3.2.1 Bei den Ausführungen des Beschwerdeführers zur willkürlichen
Beweiswürdigung handelt es sich zum grössten Teil um Darstellungen ohne
konkreten Bezug zum angefochtenen Urteil oder um appellatorische und damit
ebenfalls unzulässige Kritik. Darauf ist nicht einzutreten. Im Übrigen wird
damit in keiner Weise Willkür in der Beweiswürdigung erstellt.

3.2.2 Das gilt insbesondere für die Ausführungen zum Inhalt des Protokolls
über die Anhörung der Tochter. Im Übrigen geht auch das Obergericht davon
aus, dass die Tochter den Wunsch geäussert hat, beim Vater bleiben zu können.
Insoweit ist eine willkürliche Beweiswürdigung nicht ersichtlich.

3.2.3 Der Feststellung des Obergerichts, dass der Beschwerdeführer seine
Wohnsituation nur mittelfristig werde verändern können, hält der
Beschwerdeführer entgegen, das Obergericht habe nicht berücksichtigt, dass
ihm (dem Beschwerdeführer) im Falle der Übertragung der elterlichen Sorge die
IV-Kinderrente zugewiesen würde und die Ergänzungsleistungen neu berechnet
werden müssten. Das Obergericht hat die angeführten Umstände durchaus
berücksichtigt (E. 3.3.2.); es hat aber in seine Überlegungen ebenso mit
einbezogen, dass der Beschwerdeführer in diesem Fall für den Unterhalt der
Tochter allein aufzukommen hat, da der Beschwerdegegnerin erst nach einer
eher grossszügig bemessenen Übergangszeit eine Erwerbsaufnahme mit
entsprechenden Unterhaltszahlungen möglich sein werde. Soweit sich die Rüge
nicht in einer unzulässigen appellatorischen Kritik bzw. in einer behaupteten
Verletzung von Bundesrecht erschöpft, wird damit willkürliche Beweiswürdigung
nicht dargetan.

### AUFGABE 1
Welchen Wunsch hat die Tochter laut dem Auszug geäussert?
Der Auszug und die Datensätze stehen in keinem Zusammenhang miteinander.

### BEREITGESTELLTE DATEN

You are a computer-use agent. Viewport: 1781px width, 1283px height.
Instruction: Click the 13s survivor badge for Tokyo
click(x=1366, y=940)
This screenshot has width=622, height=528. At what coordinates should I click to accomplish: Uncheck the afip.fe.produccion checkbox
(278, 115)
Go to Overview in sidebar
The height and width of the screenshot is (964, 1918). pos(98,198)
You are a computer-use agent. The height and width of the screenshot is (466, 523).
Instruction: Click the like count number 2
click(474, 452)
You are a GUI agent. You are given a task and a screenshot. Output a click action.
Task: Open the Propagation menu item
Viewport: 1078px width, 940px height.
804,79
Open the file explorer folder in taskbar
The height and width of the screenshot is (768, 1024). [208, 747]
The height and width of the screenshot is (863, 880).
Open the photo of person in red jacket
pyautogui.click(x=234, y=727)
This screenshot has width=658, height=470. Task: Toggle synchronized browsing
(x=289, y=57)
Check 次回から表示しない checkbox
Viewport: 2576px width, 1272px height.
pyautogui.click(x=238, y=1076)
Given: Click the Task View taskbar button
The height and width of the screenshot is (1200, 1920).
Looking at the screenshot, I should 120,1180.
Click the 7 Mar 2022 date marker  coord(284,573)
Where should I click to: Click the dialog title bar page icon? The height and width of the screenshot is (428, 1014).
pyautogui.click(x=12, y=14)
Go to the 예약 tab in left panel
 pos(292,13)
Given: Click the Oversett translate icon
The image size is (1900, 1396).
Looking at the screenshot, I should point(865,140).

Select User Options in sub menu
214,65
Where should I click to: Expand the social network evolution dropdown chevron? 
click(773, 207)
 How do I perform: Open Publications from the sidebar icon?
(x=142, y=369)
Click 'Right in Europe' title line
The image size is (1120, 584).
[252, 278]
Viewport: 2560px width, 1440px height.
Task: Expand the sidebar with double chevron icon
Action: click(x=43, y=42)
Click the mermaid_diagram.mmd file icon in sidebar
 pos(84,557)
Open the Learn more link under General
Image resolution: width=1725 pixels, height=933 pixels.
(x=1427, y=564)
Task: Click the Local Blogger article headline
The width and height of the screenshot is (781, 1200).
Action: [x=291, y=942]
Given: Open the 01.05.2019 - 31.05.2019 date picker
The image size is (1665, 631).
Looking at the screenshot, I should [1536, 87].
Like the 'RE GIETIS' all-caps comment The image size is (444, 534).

### AUFGABE 2
Wandle in den Datensätzen alles von der Zeile mit „Select User Options in sub menu“ bis hinunter zur Zeile mit „click(773, 207)“ (beide eingeschlossen) in eine JSON-Liste von Zeichenketten um, eine pro Zeile, ohne Leerzeilen.

### RICHTIGES ERGEBNIS 1
Sie hat den Wunsch geäussert, beim Vater bleiben zu können.

### RICHTIGES ERGEBNIS 2
[
  "Select User Options in sub menu",
  "214,65",
  "Where should I click to: Expand the social network evolution dropdown chevron? ",
  "click(773, 207)"
]